Following Haida tradition, she passed the name Kwii-Ge-Ii-Ones (Big Loved Cloud) on to her daughter and the name Kung Jaadee (Woman in the Moon or Moon Woman) was given to her at her great uncle's memorial feast by her cousin.

== Storytelling, writing and teaching ==
Since 1996, Kung Jaadee has been performing her storytelling at festivals, schools, museums, conferences and Indigenous festivals across the United States and Canada. Kung Jaadee turned to storytelling when her son began attending school as a way to bring awareness to the Haida culture for which she was frequently discriminated against as a child. She is best known for her tellings of Raven stories, and was approached by a publisher to turn one of these stories into a book entitled Raven's Feast illustrated by Jessika von Innerebner and published by Medicine Wheel Education in 2016. She has a follow-up book, Gifts from the Raven, forthcoming in 2020. She has also contributed to educational books on the Haida Nation, and to academic publications on Indigenous health.

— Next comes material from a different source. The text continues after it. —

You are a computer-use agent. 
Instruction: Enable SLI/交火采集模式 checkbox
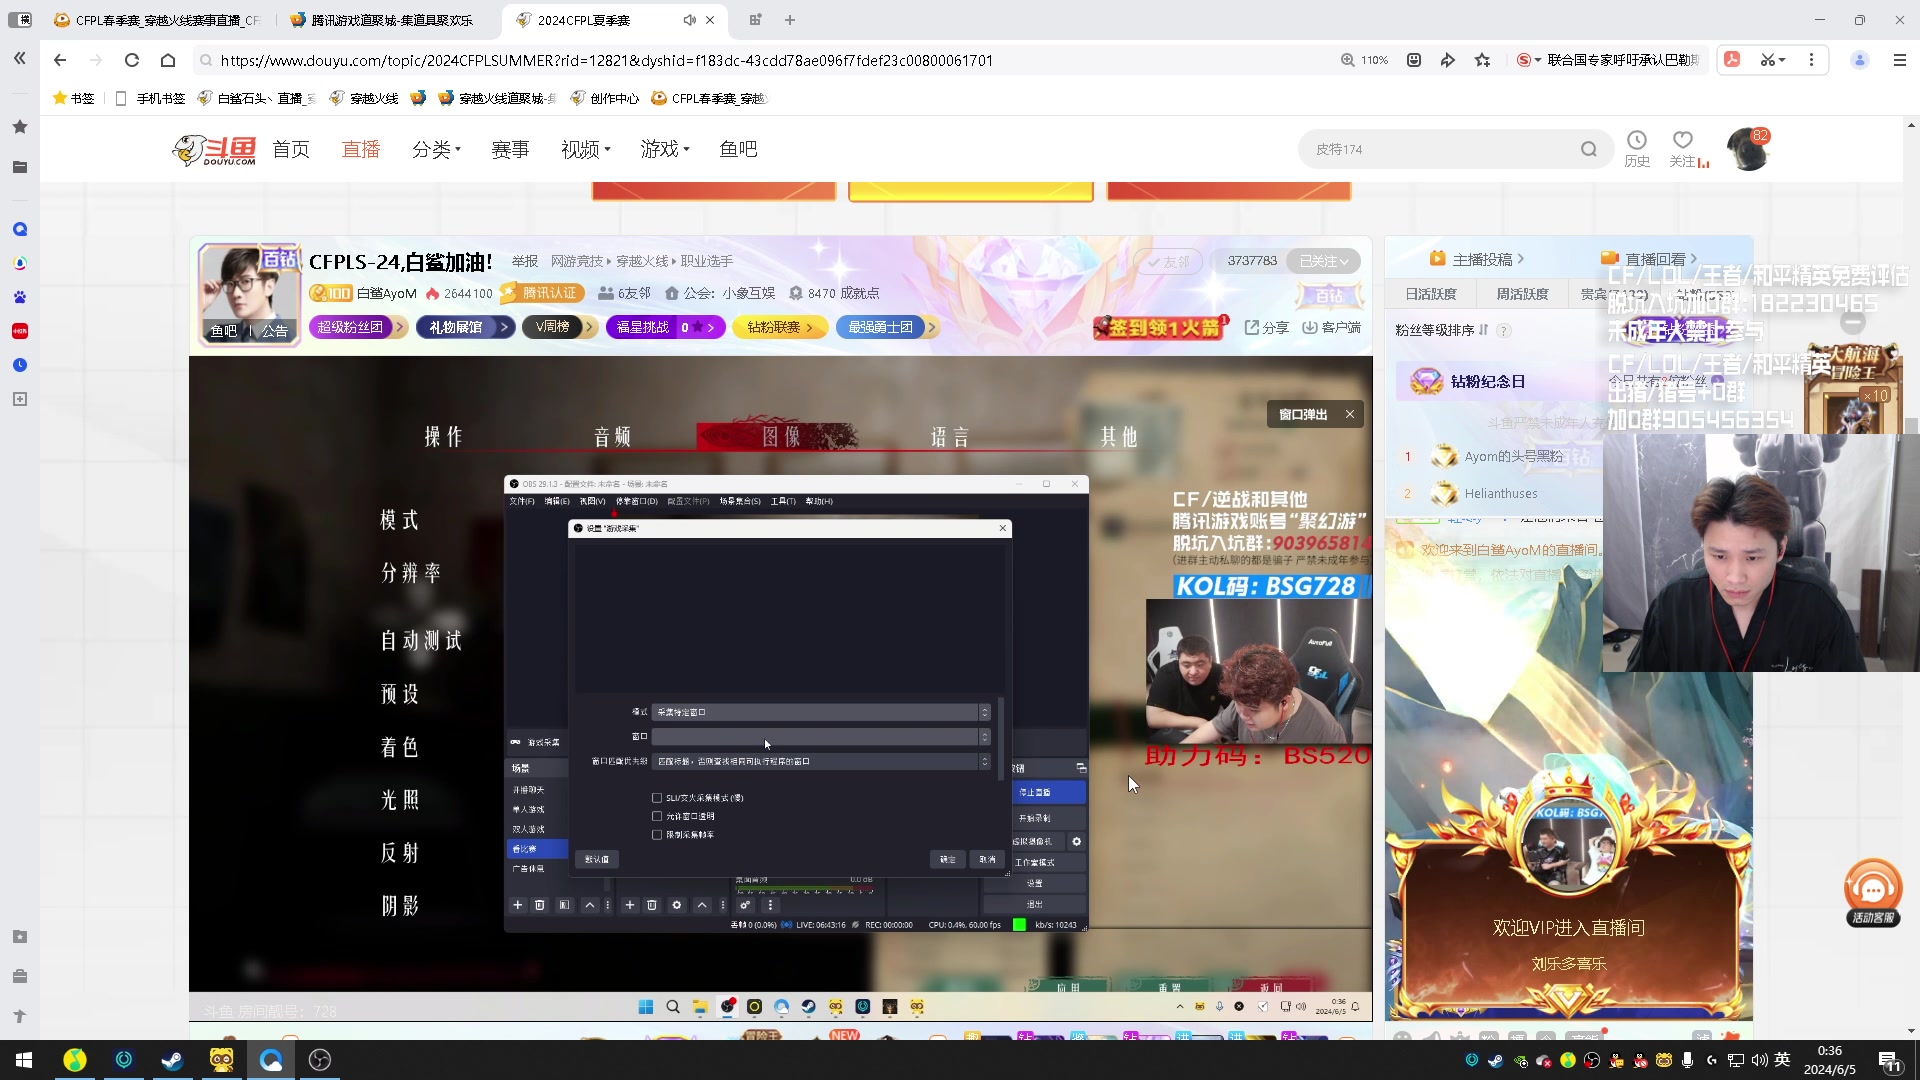coord(657,798)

In 2014, she collaborated with Haida artist Gwaii Edenshaw and the Taiyuan Puppet Theatre Company from Taiwan to create a multicultural telling of the Raven story through shadow puppetry. The show was part of the Ouxi Taiwanese Puppetry Festival held at the Museum of Anthropology at UBC.

Kung Jaadee is a primary school teacher at Chief Matthews School in Old Massett and a teacher of Xaad Kil (Haida language).

== Recognition ==
Kung Jaadee was a Storyteller-in-Residence at the University of Manitoba in the Centre for Creative Writing and Oral Culture (2010). In 2016, she was a Gwaii Haanas artist-in-residence at the Haida Gwaii Museum.

== Publications ==
Children's books

- Raven's Feast / Festin du corbeau Kung Jaadee / translated by Veronique Aglat Victoria, British Columbia : Medicine Wheel Education, 2016. Available in an English and French version, with a Xaad Kil/Haida version in preparation.
- Haida Nation Kung Jaadee, in collaboration with Jaskwaan A. Bedard. Collingwood, Ontario : Beech Street Books, 2019. Series:Indigenous Communities in Canada (True North)
- Gifts from Raven Kung Jaadee Victoria, British Columbia : Medicine Wheel Education, 2019. The French version, Les Cadeaux du Corbeau, is to be published by Medicine Wheel Education in September 2020.

Chapters in edited volumes

- Her piece "Raven Healing" was included in Determinants of indigenous peoples' health : beyond the social / editors, Margo Greenwood, Sarah de Leeuw, Nicole Marie Lindsay.

== Appearances ==

- Ouxi Taiwanese Puppetry Festival as part of a cultural exchange.
- Performed during the Our Living Languages exhibition at the Royal BC Museum.
- 2017 Toronto Storytelling Festival.